The November 2017 issue of the magazine of the Australian Institute of Company Directors (AICD) contains a very insightful and useful article by Phil Ruthven dealing with the industry cycles that IBIS research has been cataloguing for 40 years.
Ruthven makes the observation that while industry cycles are crucial to success, the risk they pose is only 1/3 of the risks faced by businesses, the other 2/3 are internal risks, in short the quality of their management.
No real surprise there, but seeing it in black and white, with supporting numbers from a source as credible as Ruthven is disturbing.
ASIC has developed a list of the impending signs of insolvency, no surprise, as they deal with that situation every day. High on the list is poor cash flow, absence of a business plan, disorganised internal finances, inadequate cash flow forecasting and budgeting, board dysfunctionality, customer and supplier complaints, and growing liabilities.
Again, no surprises in this list, I have seen them all regularly over the last 25 years of working to improve SME performance.
I have my own checklist, broken into 4 categories: Financial, Operational, Strategic and Revenue Generation, against which I assess performance. It is a quick and dirty tool that over the years has captured the main culprits of underperformance, the red flags to insolvency.
It is reproduced in summary form below.
- Unclear undifferentiated position in primary markets
- Lack of investment in ‘Environmental research’
- Absence of an innovation mindset
- Absence of any differentiating Intellectual Capital
- Lack of clear alignment of operations and strategic priorities
- Wrong CEO and/or governing body
- Poor cultural drivers
- Poor strategic, operational and tactical planning and ‘After Action’ Review processes
- Ambiguous lines of responsibility and accountability
- Absence of a continuous improvement mindset
- Absence of performance management and review systems
- Unreported customer and supplier complaints
- Absence of DIFOT management and measures
- Digital naivety
- Erratic and unforecast cash flow
- Poor management of debtors and creditors ledgers
- Inadequate budgeting and financial performance management
- Disorganised and/or inaccurate numbers
- Tightly held financial and operational performance reports
- Growing debt
- Lack of financial understanding amongst management
- No defined ‘ideal customer’
- Uncontrolled distribution channels
- Lack of end consumer contact and feedback
- Disorganised lead generation and conversion processes
- Absence of customer profitability and Share of wallet measures
For some time now I have been referring to the marketing and Sales functions collectively as ‘Revenue Generation‘. To my mind the functional separation that is usual is redundant in this fast moving world where the demarcation between the two is both blurred and irrelevant to customers, so should be eliminated.
This list is not a template, it is a compendium of headings that typically require investigation. To the extent that there are numbers available, they are very useful, and the absence of numbers also offers an insight into what is going on.
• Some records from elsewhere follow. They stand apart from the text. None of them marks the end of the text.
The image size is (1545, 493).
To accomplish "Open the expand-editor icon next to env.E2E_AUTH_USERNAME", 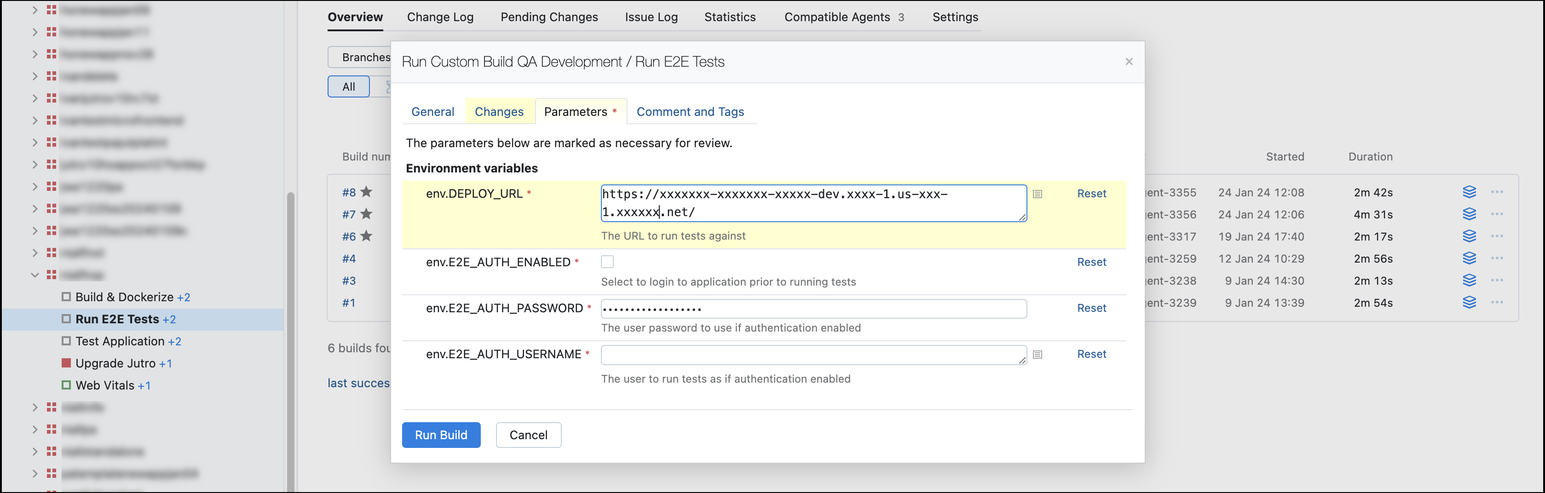I will pos(1037,354).
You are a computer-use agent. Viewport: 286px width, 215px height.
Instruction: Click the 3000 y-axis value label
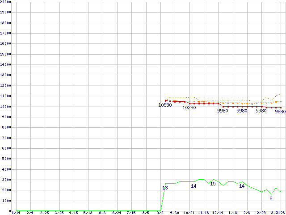6,180
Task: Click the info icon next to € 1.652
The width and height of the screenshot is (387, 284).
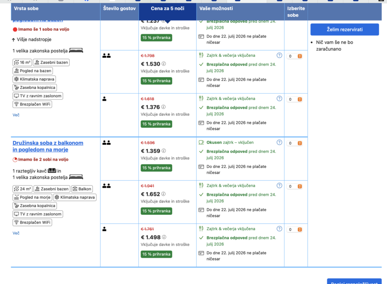Action: pyautogui.click(x=164, y=194)
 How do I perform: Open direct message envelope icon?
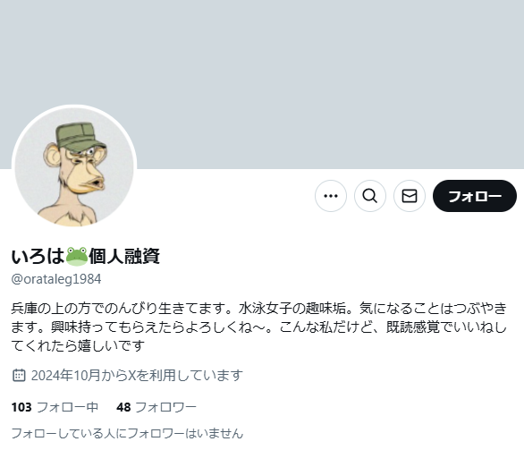(x=410, y=196)
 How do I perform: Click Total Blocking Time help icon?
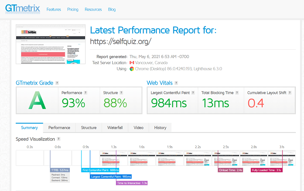[237, 93]
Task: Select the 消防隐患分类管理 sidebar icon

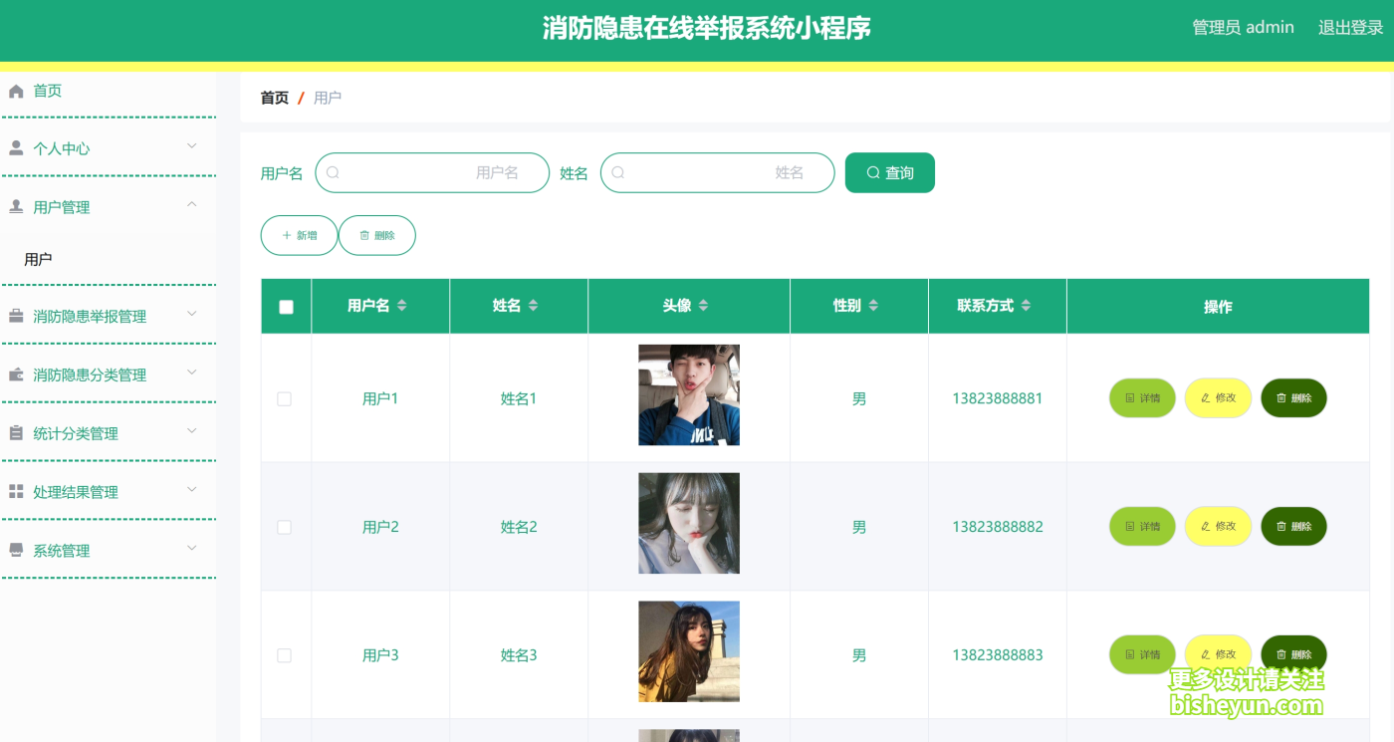Action: pos(14,373)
I also make observations based on the conversations I have, and set about weighting of the various factors. Two however always are at the top of the list.
The absence of routine and pro-active cash management is a very strong signal of trouble to come, as is a disorganised, and in B2B businesses, often absent revenue generation processes that go beyond being reactive to whatever walks in the door.
Any one of these 26 factors will result in under-performance, that can lead to insolvency, but a combination of them is toxic.